Goodbye Woody, my dear old friend. 20 years we cared for each other, you were the best cat . sadly missed


----------



## DKDREAM (Sep 15, 2008)

so sorry to hear about your loss 20 years is a long time R.I.P Woody


----------



## umber (Feb 15, 2009)

Wow 20 years you must have loved Woody and great deal and taken great care of Woody!

Have fun in Rainbow Bridge Woody!

Many Condolences in this hard time


----------



## scosha37 (Feb 24, 2008)

R.I.P...enjoy rainbow bridge xx...


----------



## Sabrina Mali and Brecon (Jan 29, 2009)

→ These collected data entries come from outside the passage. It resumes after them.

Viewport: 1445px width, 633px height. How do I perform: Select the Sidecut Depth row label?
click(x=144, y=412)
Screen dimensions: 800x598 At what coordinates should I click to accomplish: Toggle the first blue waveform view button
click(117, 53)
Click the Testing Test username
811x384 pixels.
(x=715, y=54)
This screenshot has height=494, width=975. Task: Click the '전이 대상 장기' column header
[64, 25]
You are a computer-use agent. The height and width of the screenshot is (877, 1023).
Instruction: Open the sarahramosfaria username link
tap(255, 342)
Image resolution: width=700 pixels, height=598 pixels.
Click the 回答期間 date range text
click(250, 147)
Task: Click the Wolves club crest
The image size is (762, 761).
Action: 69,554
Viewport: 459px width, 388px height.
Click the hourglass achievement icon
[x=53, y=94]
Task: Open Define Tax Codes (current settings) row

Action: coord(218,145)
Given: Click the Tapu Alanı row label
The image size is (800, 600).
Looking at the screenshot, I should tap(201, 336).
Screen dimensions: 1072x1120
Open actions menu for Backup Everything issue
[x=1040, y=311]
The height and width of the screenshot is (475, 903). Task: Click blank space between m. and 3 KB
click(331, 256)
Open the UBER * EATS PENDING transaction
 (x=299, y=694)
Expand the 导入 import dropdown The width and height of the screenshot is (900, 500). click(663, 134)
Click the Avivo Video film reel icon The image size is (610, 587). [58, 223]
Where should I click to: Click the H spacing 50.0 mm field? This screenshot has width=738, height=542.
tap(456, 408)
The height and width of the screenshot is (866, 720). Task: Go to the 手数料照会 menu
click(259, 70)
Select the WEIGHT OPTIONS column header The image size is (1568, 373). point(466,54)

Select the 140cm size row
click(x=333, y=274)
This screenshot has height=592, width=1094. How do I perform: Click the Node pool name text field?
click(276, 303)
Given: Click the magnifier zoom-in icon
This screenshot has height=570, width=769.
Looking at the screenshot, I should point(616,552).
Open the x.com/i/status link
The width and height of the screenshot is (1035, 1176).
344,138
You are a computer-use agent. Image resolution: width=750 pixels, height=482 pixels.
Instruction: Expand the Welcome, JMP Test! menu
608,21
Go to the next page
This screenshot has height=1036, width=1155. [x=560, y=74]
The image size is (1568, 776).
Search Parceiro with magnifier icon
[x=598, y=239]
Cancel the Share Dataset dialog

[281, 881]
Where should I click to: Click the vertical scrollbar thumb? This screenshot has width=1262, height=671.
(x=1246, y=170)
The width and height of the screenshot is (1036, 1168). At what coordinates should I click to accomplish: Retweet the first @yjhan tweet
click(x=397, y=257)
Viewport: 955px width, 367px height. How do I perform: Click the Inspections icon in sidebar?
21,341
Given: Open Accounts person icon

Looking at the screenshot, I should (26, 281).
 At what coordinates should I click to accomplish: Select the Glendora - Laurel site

R.I.P Woody.. I'm sorry for your loss, it must be so hard after 20 years but wow, what a lovely long life, I bet he thoroughly enjoyed every minute of it and that he was very much loved


----------



## Colsy (Oct 3, 2008)

So sorry about your friend Woody R.I.P x


----------



## jilly40 (Oct 22, 2008)

rip woody xxxxx


----------



## hazyreality (Jan 11, 2009)

R.I.P Woody and I am sorry for your loss. 20 years is a ripe old age, must have been one very loved and looked after cat.

*Heidi*


----------



## sullivan (Aug 29, 2008)

RIP woody sleep tight. xxxxx


----------



## Sweepsmamma (Nov 4, 2008)

Rest in Peace sweetheart. What a good age. Run free at the Bridge xx


----------



## pennysparkles (Feb 20, 2009)

Thank you so much everyone. He was a true gent and will be sadly missed.


----------



## noushka05 (Mar 28, 2008)

aww so sorry he was Beautiful. R.I.P Woody


----------



## KarenHSmith (Apr 20, 2008)

Wow, what a good age - may he rest in peace x.x.x


----------



## WENDY517 (Nov 26, 2008)

sorry to hear about your sad loss he will be dearly missed
woody will be reunited with all the other cats at the bridge.
bless him
he will be dearly remebered of those who loved him
R>I>P> woody


----------



## Nina (Nov 2, 2007)

Twenty years is a long time, so I can imagine your grief.

Sending you a big cyber hug xx


----------